▸ Stored records
——————

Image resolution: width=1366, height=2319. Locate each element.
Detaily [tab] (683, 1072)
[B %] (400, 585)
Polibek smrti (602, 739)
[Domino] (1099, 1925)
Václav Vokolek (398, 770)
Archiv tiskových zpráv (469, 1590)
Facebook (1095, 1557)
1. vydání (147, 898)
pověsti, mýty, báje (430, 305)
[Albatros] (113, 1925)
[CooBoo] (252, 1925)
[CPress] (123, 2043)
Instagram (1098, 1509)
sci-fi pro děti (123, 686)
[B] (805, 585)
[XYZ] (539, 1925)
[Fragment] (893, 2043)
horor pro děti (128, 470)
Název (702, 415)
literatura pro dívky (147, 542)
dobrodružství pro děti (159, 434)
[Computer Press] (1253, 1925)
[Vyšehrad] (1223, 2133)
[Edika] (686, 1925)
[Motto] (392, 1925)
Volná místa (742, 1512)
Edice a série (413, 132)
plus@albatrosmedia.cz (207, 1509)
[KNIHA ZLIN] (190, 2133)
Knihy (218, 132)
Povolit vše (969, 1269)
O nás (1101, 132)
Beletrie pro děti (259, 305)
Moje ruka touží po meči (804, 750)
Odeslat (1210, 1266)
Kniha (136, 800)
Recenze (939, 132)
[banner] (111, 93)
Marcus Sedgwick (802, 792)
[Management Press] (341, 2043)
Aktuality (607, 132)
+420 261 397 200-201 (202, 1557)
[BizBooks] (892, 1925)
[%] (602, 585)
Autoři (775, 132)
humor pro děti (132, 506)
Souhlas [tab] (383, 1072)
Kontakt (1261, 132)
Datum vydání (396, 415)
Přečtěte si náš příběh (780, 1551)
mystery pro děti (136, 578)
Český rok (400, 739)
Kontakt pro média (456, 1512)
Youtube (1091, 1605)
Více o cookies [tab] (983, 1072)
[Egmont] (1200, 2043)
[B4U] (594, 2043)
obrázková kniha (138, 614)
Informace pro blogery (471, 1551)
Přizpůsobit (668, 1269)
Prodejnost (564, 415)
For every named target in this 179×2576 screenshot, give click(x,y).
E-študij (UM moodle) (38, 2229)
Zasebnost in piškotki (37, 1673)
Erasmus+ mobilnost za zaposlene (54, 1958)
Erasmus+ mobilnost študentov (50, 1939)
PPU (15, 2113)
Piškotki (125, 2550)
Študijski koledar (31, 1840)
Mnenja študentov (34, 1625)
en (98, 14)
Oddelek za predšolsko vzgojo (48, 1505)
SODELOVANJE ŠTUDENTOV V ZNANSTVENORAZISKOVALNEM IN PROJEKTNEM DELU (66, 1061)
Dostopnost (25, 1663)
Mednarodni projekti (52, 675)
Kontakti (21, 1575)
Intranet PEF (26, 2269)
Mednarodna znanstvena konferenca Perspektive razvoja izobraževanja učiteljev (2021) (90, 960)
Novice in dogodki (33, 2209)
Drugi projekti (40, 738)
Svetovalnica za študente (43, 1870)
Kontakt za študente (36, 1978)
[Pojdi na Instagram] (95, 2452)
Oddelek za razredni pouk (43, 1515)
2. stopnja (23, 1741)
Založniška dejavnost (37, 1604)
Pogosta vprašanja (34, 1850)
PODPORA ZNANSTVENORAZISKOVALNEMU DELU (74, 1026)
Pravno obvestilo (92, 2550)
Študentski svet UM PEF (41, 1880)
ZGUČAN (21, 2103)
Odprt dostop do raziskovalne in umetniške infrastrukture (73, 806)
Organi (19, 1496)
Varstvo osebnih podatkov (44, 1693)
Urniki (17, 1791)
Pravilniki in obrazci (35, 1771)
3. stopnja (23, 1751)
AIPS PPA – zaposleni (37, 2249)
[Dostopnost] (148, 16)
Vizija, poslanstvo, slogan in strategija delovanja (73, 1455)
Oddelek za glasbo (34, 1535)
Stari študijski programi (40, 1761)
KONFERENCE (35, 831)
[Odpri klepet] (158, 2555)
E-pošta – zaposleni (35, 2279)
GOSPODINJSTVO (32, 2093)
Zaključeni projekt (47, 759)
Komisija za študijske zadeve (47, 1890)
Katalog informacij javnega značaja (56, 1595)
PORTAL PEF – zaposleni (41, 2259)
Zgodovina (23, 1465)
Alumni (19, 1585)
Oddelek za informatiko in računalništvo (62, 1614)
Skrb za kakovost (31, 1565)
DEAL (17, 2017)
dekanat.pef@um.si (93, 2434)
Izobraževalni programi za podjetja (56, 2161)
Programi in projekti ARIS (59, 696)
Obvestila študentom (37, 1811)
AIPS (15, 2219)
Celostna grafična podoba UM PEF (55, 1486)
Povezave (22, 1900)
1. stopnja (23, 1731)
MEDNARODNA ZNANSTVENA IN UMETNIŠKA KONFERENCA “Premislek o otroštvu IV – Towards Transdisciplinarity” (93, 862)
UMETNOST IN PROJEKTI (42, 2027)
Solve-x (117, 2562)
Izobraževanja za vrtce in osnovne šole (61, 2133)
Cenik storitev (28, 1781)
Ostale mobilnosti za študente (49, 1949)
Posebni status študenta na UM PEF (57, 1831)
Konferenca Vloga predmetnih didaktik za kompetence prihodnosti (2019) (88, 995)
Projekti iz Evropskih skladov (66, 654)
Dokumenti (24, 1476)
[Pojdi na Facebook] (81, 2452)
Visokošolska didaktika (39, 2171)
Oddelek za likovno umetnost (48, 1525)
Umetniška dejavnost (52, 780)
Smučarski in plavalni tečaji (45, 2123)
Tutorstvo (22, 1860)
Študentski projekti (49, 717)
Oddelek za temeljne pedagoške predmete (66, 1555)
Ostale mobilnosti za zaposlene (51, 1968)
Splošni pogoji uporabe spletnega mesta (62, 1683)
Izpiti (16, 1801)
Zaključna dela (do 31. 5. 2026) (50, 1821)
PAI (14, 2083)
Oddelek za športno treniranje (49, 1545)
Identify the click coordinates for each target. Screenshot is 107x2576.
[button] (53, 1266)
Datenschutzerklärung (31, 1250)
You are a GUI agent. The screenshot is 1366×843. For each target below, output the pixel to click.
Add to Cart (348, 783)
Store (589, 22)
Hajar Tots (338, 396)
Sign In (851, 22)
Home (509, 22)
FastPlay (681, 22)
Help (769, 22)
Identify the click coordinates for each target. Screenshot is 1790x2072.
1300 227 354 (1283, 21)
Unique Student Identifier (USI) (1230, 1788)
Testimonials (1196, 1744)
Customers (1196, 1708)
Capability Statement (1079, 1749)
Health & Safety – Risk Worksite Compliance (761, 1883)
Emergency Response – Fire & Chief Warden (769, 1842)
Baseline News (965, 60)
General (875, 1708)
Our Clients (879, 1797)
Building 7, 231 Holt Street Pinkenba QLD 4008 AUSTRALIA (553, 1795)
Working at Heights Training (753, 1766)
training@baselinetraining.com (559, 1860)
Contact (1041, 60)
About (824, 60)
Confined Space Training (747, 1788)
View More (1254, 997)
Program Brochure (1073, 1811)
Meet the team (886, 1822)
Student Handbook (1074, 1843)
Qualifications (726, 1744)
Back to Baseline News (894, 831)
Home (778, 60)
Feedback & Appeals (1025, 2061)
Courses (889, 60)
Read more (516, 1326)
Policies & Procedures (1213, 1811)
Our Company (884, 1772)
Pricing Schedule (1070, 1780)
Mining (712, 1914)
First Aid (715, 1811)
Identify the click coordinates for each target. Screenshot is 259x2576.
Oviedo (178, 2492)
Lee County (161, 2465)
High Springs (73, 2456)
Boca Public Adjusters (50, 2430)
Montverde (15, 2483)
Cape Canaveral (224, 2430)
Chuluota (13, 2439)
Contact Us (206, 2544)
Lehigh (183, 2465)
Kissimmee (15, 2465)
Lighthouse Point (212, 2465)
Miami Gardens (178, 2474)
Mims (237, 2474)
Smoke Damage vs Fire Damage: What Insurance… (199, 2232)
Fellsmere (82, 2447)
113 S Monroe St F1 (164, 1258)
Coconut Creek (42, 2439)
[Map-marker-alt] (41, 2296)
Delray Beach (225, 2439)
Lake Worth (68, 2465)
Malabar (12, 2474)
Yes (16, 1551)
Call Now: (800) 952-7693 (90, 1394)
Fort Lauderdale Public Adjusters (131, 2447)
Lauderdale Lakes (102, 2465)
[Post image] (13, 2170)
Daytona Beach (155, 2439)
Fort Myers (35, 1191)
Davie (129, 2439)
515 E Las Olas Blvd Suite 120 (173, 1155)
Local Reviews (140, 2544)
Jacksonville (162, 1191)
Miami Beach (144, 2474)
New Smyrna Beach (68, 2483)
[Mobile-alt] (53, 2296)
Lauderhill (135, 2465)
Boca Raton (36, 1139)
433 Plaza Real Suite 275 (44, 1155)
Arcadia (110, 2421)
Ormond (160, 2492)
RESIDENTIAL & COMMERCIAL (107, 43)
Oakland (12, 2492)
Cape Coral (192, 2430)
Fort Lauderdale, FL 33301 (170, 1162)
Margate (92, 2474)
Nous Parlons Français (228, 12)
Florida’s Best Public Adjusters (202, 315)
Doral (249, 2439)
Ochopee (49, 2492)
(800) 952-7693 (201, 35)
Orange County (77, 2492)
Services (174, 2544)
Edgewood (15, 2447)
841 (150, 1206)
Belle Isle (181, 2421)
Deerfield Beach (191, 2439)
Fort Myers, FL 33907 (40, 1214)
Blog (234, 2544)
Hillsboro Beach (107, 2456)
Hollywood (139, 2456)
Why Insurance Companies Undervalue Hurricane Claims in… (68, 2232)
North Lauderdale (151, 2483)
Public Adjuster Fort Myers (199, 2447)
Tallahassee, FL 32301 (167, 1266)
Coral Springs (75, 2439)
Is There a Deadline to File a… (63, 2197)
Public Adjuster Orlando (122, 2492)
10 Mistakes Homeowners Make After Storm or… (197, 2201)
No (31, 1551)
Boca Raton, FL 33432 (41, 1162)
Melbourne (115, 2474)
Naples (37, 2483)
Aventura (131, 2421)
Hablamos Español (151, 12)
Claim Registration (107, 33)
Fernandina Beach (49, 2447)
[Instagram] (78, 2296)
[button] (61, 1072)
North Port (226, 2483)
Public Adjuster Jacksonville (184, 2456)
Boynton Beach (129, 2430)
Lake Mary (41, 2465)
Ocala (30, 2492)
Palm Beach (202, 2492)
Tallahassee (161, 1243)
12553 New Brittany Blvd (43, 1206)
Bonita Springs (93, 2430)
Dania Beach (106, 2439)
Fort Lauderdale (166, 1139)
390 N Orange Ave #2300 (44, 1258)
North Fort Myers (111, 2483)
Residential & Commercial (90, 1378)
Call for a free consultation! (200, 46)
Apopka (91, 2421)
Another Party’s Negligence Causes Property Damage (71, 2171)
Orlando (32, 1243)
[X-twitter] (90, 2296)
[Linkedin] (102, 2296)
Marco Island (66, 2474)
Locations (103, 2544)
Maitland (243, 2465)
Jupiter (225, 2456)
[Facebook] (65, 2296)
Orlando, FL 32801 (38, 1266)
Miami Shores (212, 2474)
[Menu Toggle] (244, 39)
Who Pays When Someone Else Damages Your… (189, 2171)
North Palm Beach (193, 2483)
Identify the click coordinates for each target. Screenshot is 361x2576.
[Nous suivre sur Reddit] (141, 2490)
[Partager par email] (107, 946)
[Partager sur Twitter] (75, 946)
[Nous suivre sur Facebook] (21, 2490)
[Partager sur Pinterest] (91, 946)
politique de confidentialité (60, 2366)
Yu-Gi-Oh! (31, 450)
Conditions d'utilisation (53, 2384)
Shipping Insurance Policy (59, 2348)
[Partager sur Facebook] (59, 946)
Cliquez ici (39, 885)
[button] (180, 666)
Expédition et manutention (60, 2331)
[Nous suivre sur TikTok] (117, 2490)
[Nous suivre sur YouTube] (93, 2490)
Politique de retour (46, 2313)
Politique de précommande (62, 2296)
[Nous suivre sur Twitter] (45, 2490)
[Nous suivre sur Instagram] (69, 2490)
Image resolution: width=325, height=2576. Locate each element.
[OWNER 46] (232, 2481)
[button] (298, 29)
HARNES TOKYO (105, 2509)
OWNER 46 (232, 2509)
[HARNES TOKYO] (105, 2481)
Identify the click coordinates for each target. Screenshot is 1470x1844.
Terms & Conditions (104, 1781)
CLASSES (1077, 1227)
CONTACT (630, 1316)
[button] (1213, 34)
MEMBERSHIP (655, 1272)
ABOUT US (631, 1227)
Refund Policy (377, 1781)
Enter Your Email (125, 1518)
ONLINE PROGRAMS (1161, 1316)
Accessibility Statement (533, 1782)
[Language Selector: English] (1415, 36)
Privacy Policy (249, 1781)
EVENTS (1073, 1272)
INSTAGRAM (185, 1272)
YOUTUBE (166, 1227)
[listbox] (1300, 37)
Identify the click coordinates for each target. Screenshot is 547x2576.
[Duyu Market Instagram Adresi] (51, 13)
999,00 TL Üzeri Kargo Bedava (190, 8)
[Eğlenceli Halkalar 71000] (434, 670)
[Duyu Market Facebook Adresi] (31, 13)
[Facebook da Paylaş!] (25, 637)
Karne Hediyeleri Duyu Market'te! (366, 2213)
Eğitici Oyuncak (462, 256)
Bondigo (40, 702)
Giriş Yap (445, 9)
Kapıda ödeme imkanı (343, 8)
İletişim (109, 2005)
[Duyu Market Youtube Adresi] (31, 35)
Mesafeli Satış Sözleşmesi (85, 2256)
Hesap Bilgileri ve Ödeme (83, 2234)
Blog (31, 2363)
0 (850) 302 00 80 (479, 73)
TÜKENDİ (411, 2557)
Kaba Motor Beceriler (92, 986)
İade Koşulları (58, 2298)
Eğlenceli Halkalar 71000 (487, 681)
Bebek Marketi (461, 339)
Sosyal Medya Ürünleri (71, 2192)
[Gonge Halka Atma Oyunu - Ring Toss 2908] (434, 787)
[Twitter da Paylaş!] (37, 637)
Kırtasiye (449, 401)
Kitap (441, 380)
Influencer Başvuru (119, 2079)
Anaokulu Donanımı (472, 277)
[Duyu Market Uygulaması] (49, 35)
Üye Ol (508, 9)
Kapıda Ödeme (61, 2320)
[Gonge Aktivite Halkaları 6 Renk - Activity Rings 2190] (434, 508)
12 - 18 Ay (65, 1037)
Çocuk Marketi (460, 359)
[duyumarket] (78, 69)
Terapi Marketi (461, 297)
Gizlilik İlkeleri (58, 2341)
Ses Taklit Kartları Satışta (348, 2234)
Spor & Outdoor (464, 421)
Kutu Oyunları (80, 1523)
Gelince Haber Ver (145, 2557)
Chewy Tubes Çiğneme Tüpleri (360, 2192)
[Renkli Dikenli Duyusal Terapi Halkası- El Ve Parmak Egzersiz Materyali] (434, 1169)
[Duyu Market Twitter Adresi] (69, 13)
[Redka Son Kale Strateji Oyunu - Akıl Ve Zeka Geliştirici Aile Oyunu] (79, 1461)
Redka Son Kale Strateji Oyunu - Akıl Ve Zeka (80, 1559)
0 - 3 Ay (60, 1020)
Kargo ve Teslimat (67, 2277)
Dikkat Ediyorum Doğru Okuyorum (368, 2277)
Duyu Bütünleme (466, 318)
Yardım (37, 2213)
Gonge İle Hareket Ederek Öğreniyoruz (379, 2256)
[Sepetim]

——————

Extract from the records above the lines from the one containing "Is There a Deadline to File a… (63, 2197)" to the one containing "[Nous suivre sur TikTok] (117, 2490)", both lines included, exactly as they appear and with nothing else.

Is There a Deadline to File a… (63, 2197)
Public Adjuster Orlando (122, 2492)
10 Mistakes Homeowners Make After Storm or… (197, 2201)
No (31, 1551)
Boca Raton, FL 33432 (41, 1162)
Melbourne (115, 2474)
Naples (37, 2483)
Aventura (131, 2421)
Hablamos Español (151, 12)
Claim Registration (107, 33)
Fernandina Beach (49, 2447)
[Instagram] (78, 2296)
[button] (61, 1072)
North Port (226, 2483)
Public Adjuster Jacksonville (184, 2456)
Boynton Beach (129, 2430)
Lake Mary (41, 2465)
Ocala (30, 2492)
Palm Beach (202, 2492)
Tallahassee (161, 1243)
12553 New Brittany Blvd (43, 1206)
Bonita Springs (93, 2430)
Dania Beach (106, 2439)
Fort Lauderdale (166, 1139)
390 N Orange Ave #2300 (44, 1258)
North Fort Myers (111, 2483)
Residential & Commercial (90, 1378)
Call for a free consultation! (200, 46)
Apopka (91, 2421)
Another Party’s Negligence Causes Property Damage (71, 2171)
Orlando (32, 1243)
[X-twitter] (90, 2296)
[Linkedin] (102, 2296)
Marco Island (66, 2474)
Locations (103, 2544)
Maitland (243, 2465)
Jupiter (225, 2456)
[Facebook] (65, 2296)
Orlando, FL 32801 (38, 1266)
Miami Shores (212, 2474)
[Menu Toggle] (244, 39)
Who Pays When Someone Else Damages Your… (189, 2171)
North Palm Beach (193, 2483)
Identify the click coordinates for each target. Screenshot is 361x2576.
[Nous suivre sur Reddit] (141, 2490)
[Partager par email] (107, 946)
[Partager sur Twitter] (75, 946)
[Nous suivre sur Facebook] (21, 2490)
[Partager sur Pinterest] (91, 946)
politique de confidentialité (60, 2366)
Yu-Gi-Oh! (31, 450)
Conditions d'utilisation (53, 2384)
Shipping Insurance Policy (59, 2348)
[Partager sur Facebook] (59, 946)
Cliquez ici (39, 885)
[button] (180, 666)
Expédition et manutention (60, 2331)
[Nous suivre sur TikTok] (117, 2490)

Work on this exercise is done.